Are you aware the some of the Fuel Finder data is total garbage?

https://successfulsoftware.net/2026/03/29/stop-publishing-ga...

Why did you make 'Esso' and 'Shell' the same colour in your brand chart?

theazureguy 5 hours ago | parent [-]

Yeah aware of some data quality issues in the feed, bad coordinates, missing brands, occasional obviously wrong prices. I filter out anything outside 100-300p and exclude stations flagged as closed but there's definitely still noise in there. check the methodology page for the full detail on how i clean it.

On the colours, esso and shell are both red brands so they ended up close on the chart. will fix that.

yzydserd 8 hours ago | parent | prev | next [-]

> So I built a scraper that hits the UK government's mandatory Fuel Finder API every 10 minutes and stores every price change. 90k records across 7,700 stations since January.

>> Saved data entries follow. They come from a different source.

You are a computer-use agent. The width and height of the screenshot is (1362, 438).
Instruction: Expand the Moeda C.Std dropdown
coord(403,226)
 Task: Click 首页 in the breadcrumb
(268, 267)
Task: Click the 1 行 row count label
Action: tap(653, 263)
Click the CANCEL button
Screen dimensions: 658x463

Only 1 change per station per week on average? Fewer than I expected. Not sure I'd call it a scraper, myself.

157p/L national average is about 8 USD/G.

traceroute66 6 hours ago | parent | next [-]

> Only 1 change per station per week on average? Fewer than I expected.

My uneducated guess is it correlates to the weekly delivery of fuel. ;-)

theazureguy 8 hours ago | parent | prev [-]

fair point on scraper, it's more of an ingest pipeline really. the 90k is total price records across 7,700 stations since january, stations update a few times a week on average. the 10 min polling catches every move when it happens. the value is in the per-station, history over time, not the raw volume.

jonahx 6 hours ago | parent | prev | next [-]

What did you use for the UI widgets, graphs, etc? Looks like tailwind is being used but is the design bespoke or a CSS/dashboard lib?

theazureguy 4 hours ago | parent [-]

bespoke design but used tailwind for styling. charts are recharts. no dashboard lib.

bossyTeacher 2 hours ago | parent | prev | next [-]

Since you are happy to talk on this topic, can I mention your privacy policy page?

If a new user clicks on Accept, he has no (normie) mechanism to revoke that as the choice is stored in local storage and it doesn't expire.

rconti 5 hours ago | parent | prev | next [-]

I can only go back to March 31?

theazureguy 4 hours ago | parent | next [-]

yeah that's as far back as my data goes, started ingesting in march. no history existed before that

rconti 4 hours ago | parent [-]

I see-- no problem, thank you. I thought it was just user error or a UI bug because of this comment:

> 90k records across 7,700 stations since January.

NooneAtAll3 4 hours ago | parent [-]

what is "since January" about then?

smashah 4 hours ago | parent | prev [-]

https://petrol.now/trends has data since feb

fragmede 6 hours ago | parent | prev | next [-]

Any appetite in adding data for electricity rates for EVs?

theazureguy 5 hours ago | parent [-]

I would love too. But I have not found an API that surfaces this data. This data is only public as the CMA determined the market was fundamentally broken.

umbra07 5 hours ago | parent | prev [-]

Is at least part of this comment LLM-generated?

...

Just curious, not intending this as an attack on your project.

theazureguy 5 hours ago | parent [-]

some of my replies yeah, been a bit busy keeping the site up while the thread was live. helps with the typos too.